The Social Web of Crowdsourcing

The Galaxy Zoo is a web site that contains millions of images of galaxies. These images where taken with a robotic telescope and they show pictures of galaxies in different form. Some are spiral, some are disk shape and some are rounded and some boxy. The Galaxy Zoo team has a problem: they need to classify this huge amount of pictures. Surly, it will take them years. But the team has found another way. They are asking normal web users to help out and identify the shapes in the pictures. This is an example of crowdsourcing.

When signing up, the participants look at the pictures and classify them. They identify the images according to the guidelines provide by the site. The results? According to the site, within 24 hours of launch, the site was receiving 70,000 classifications an hour, and more than 50 million classifications were received by the project during its first year, from almost 150,000 people.

Without the Internet this would be impossible. As the cost of coordination has dropped with the internet, this approach becomes possible.

Few thoughts are quickly raised about crowdsourcing. First, how can the site owners allow anybody – amateurs if you will, to classify galaxies, a task that can only be performed by the trained and professional eye of an astronomer. As it turns out, shapes of galaxies are not that hard to recognize. On August 2, 2007, Galaxy Zoo issued its first newsletter which explained that 80,000 volunteers had already classified more than 10 million images of galaxies (see Wikipedia entry on Galaxy Zoo). And it turns out that the amateurs are pretty good at it.

The second thought raised is usually about trust. What if someone with evil intent deliberately enters wrong classification and thus vandalizes the project. This is of course always a threat that is enough to kill any new effort. But as it turns out, this is not a huge problem. In fact, people are really just helping, volunteering their time for a good cause. While vandalism may be a nuisance to site like Wikipedia, the people of Galaxy Zoo can avoid the problem and decide to use only the images that have been processed by a specific number of people that all agree on the classification.

The third thought has the most surprising results. Why would people spend their time on identifying images of galaxies? Do people not have anything better to do, and this sounds boring anyways – and you don’t even get paid! To much surprise, people are actually willing to devote their time and effort to do this. They don’t have to. The are many strange forces that work here. Simply put: they do it for themselves, in their own self-interests. People usually enjoy voluntary work, it makes them feel good. And they can stop anytime. If they got paid it would be work and a boring one too.

With the Internet, sites like Galaxy Zoo can tap into a huge resource: people connected to the Internet, a pool of billion people. The numbers speak: 150.000 people devoted their time to classify 50 million images. The social web is changing the game. Changing how we  use the web and what is possible.

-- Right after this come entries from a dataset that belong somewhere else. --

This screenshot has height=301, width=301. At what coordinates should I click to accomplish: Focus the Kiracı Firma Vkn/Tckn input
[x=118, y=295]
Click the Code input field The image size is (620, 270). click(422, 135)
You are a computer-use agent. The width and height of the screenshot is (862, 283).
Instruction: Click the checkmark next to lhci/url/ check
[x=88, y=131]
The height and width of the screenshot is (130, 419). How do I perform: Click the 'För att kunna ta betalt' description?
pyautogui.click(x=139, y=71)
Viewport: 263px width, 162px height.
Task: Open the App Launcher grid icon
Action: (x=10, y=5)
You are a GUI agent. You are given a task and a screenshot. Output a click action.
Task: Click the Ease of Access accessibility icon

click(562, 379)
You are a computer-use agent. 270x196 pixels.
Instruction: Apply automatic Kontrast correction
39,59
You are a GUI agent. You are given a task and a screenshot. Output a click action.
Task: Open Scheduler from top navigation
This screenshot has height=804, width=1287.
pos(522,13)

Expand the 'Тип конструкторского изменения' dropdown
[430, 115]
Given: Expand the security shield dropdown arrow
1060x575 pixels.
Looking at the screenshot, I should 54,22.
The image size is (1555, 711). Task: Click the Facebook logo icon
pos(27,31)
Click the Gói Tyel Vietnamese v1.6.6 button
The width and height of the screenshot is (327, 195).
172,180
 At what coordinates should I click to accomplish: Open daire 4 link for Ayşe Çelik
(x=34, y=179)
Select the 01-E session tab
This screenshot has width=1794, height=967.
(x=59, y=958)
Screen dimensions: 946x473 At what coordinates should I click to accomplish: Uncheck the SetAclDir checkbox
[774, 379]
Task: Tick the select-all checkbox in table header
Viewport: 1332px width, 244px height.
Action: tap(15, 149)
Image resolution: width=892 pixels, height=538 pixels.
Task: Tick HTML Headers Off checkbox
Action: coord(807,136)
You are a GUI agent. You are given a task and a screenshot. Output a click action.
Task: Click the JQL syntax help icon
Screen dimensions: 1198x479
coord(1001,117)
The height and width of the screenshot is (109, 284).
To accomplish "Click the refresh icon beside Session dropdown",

Galaxy Zoo is only one example of web sites that are bringing the work to people using the web. Wikipedia is the classic example. Hobby focused sites Flickr and YouTube are other examples. Google is also strong in the crowd sourcing field. Good example is the Google Map maker. With this site, users can add features to a map such as roads, labels, shops and even draw regions. Who would know a place better than the people who live there! I recently added couple of statues to a park near my house, Klambratún. Only the next day I got a comment from another user questioning my addition. So I sent some pictures to prove my point.

Even companies can use crowdsourcing as a business model. Classic example is InnoCentive that brings scientists and anybody interested together with companies to solve problems and come up with innovative ideas.

The traditional approach for research has been to form an internal group of people that will work on a give problem. And in many cases this have proved to be very successful. However there are some limitations to this approach. Companies can only enlist few people. They might be very intelligent but they will only have limited views and knowledge. If they could enlist everybody – or at least anybody, they would tap into the resources and knowledge of people that would be impossible to hire. InnoCentive claims to have enlisted more than 160,000 brigthest minds to work on solutions.

The social web is still in its early stages. We are only just beginning to understand the potential of human network connection and how people can interact.